I've been thinking about a concept that Nathan McCauley and I came up with a few years ago: crypto-anchoring—and how much impact this kind of architectural decision could have in the breaches that we've been experiencing lately.

It turns out that the vast majority of data breaches follow a pattern like this:

  • An attacker hacks into company X's infrastructure.
  • The attacker exfiltrates sensitive content (hashed passwords, etc.).
  • The attacker has fun with the data at home (password cracking, etc.).

And even though there are thousands of different security products focused on detecting each step of the attacker killchain, it's time that we start architecting our applications—and data-flows—in a way that makes it harder for attackers to continue following the same script.

Canonical Attack

Take the simplified example of a data-exfiltration attack depicted below:

Canonical database leak attack.

In this particular example, an attacker accesses and exfiltrates the contents of the user database containing all of the user information, including the password hashes used for authentication to the service. The attacker is now free to crack these passwords anywhere, and if the attack and exfiltration of the database aren't immediately detected, you might never know what happened until the cracked passwords start being sold on the black market.

Slowing attackers down

What if we could architect our systems such that the attacker can't use the stolen data outside of our infrastructure? Doing that would give us the following advantages:

  • More chances for detection of the attackers, since they have to operate within our environment.
  • Logs that show precisely what pieces of data have been accessed, allowing us to assess the impact an attack more accurately.
  • Force the attacker work in an adversarial environment, slowing down their progression by rate-limiting services that allow access to sensitive data.

By forcing the attacker to have to operate within our infrastructure, we are making them operate like a bull in a china-shop.

Keeping attackers in

Let's look again at the example of our canonical database leak. If we want to force an attacker not to be able to crack a password offline, we have to make the computation of the password hash dependent on something that can't leave the data center. Maybe a key generated inside of a piece of hardware physically bolted onto your servers?

It turns out those already exist, and are called HSMs (Hardware Security Modules). You can buy your own HSMs if you’re running your own datacenter, or use the ones available in various cloud providers.

Let's take the same attack as before, but instead of simply hashing the password (H(password)) we first apply an operation using a key generated inside of our HSM (HMAC(key, password). Adding this extra step makes the contents of the database the attacker exfiltrates contain hashes of passwords that can't be re-computed without the ability to query the HSM.

Crypto-anchored User Password Access.

That brings us to the concept of a crypto-anchor:

A Crypto-anchor is a service that forces a data-flow to only be available within the boundaries of your infrastructure.
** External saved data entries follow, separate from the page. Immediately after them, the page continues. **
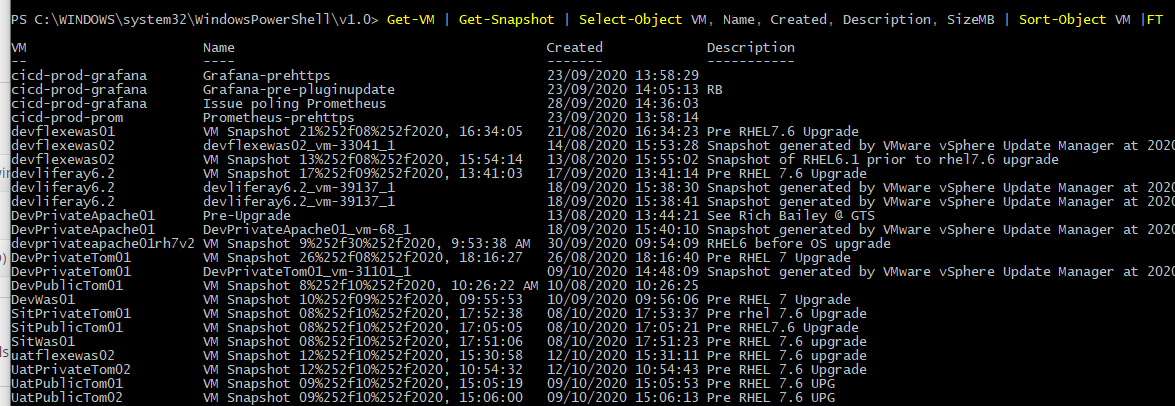Screen dimensions: 1175x406
Task: Click 'See Rich Bailey @ GTS' description
Action: pyautogui.click(x=791, y=216)
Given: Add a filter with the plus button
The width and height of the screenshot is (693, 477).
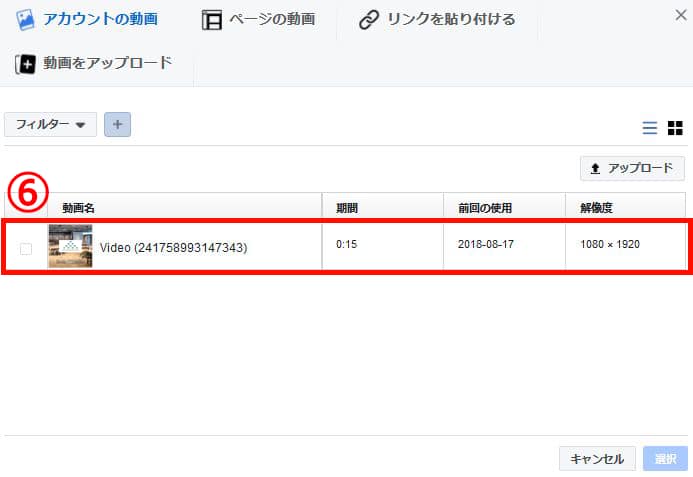Looking at the screenshot, I should point(117,124).
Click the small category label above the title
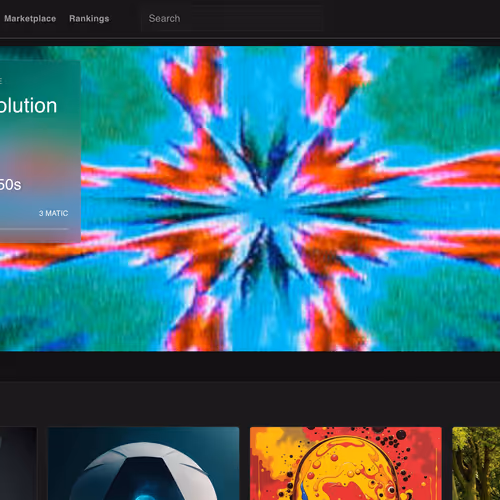The image size is (500, 500). [1, 81]
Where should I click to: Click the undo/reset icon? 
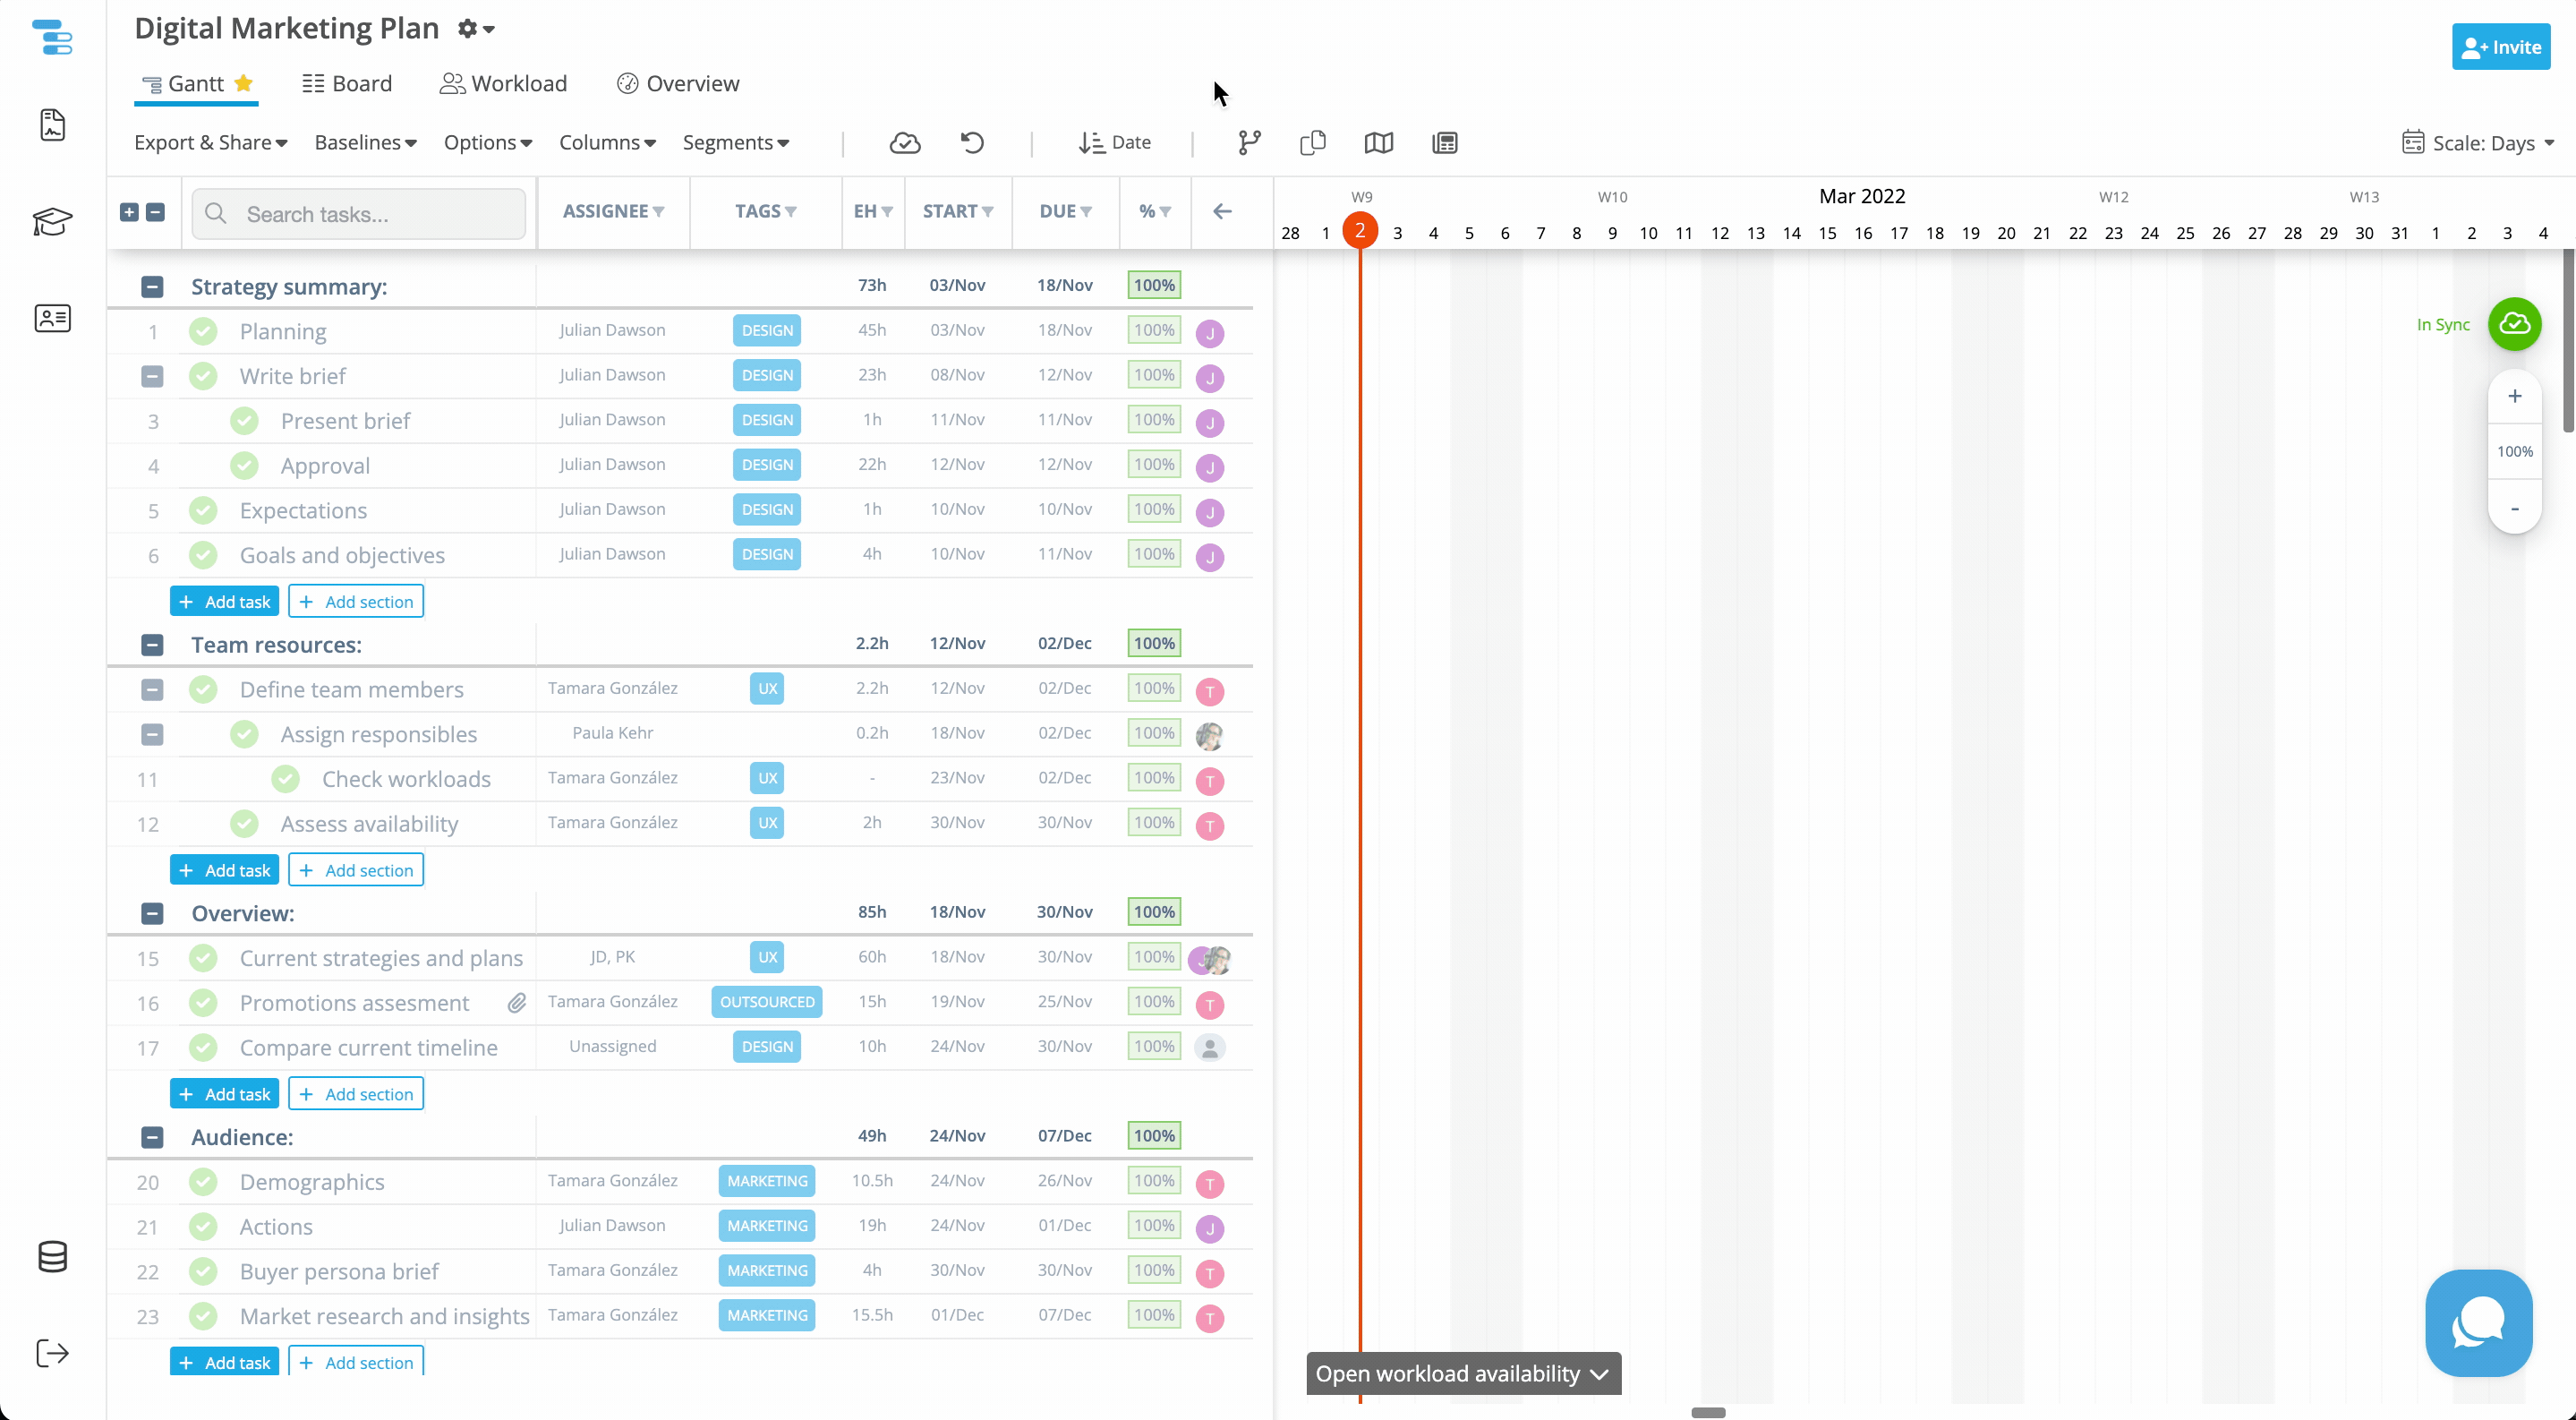point(974,141)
Let's take a look at a couple more examples of using crypto-anchors:

Data-flow: You have a credit-card processing service that needs the ability to temporarily persist and later decrypt end-to-end encrypted credit-card data coming from a remote hardware device.

No Crypto-Anchor

The most straightforward way of implementing this data-flow is by giving the payments service access to the private-key that decrypts the transaction information coming from the remote credit-card reader. This has the obvious downside that an attacker that compromises the payments service can exfiltrate both the encrypted transactions and the private-key that is necessary to decrypt them.

With Crypto-Anchor

If instead we crypto-anchor this data-flow, we disallow the attacker from decrypting any of these transactions outside of our infrastructure.
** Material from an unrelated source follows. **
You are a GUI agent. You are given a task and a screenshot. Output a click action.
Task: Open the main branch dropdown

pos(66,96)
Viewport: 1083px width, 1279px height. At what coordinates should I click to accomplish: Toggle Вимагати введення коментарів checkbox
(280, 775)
The easiest way of doing this is to have the private key necessary for decryption stored inside an HSM, exposed behind a decryption service with strict per-service rate-limiting on the number of allowed decryptions.
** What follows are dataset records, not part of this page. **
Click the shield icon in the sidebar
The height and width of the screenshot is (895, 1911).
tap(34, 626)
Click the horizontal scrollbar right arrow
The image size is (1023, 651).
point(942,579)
Data-flow: You need a tokenization system that creates a stable identifier corresponding to a specific piece of sensitive data, say a user's Social Security Number[1].

No Crypto-Anchor

The obvious way to implement a tokenization service is to generate a random token and store a mapping of that token and a one-way hash of the sensitive piece of data.

Unfortunately, the maximum number of possible SSNs is just under 1 billion, making it trivial for an attacker that downloads the database to brute-force them offline.

With Crypto-Anchor

Similarly to the previous example, if you wanted to ensure the attacker couldn't brute-force the SSNs offline, you could add a crypto-anchor in the data-flow, turning the offline brute-force attack into an online attack.

The easiest way to accomplish this is to have the token generation process be a keyed one-way function, that can only happen inside of an HSM.

If we generalize the examples above, we can easily see that when we're architecting a system that deals with sensitive data, we should make sure to:

  • Never expose a service that stores sensitive data directly to any internet-exposed (front-end) services.
  • Split core functionality into independent services, allowing for natural crypto-anchoring points in your data flow
  • Categorize services with different levels of security into different security zones, and rate-limit the number of API calls to the crypto-anchor on a per-zone or per-service basis.

Conclusion

By designing your applications in a way that ensures sensitive data-flows are crypto-anchored to your data center, you are:

  • Slowing attackers down.
  • Gathering better information on what data was exposed.
  • Making attackers continuously risk detection by forcing them to operate on your turf.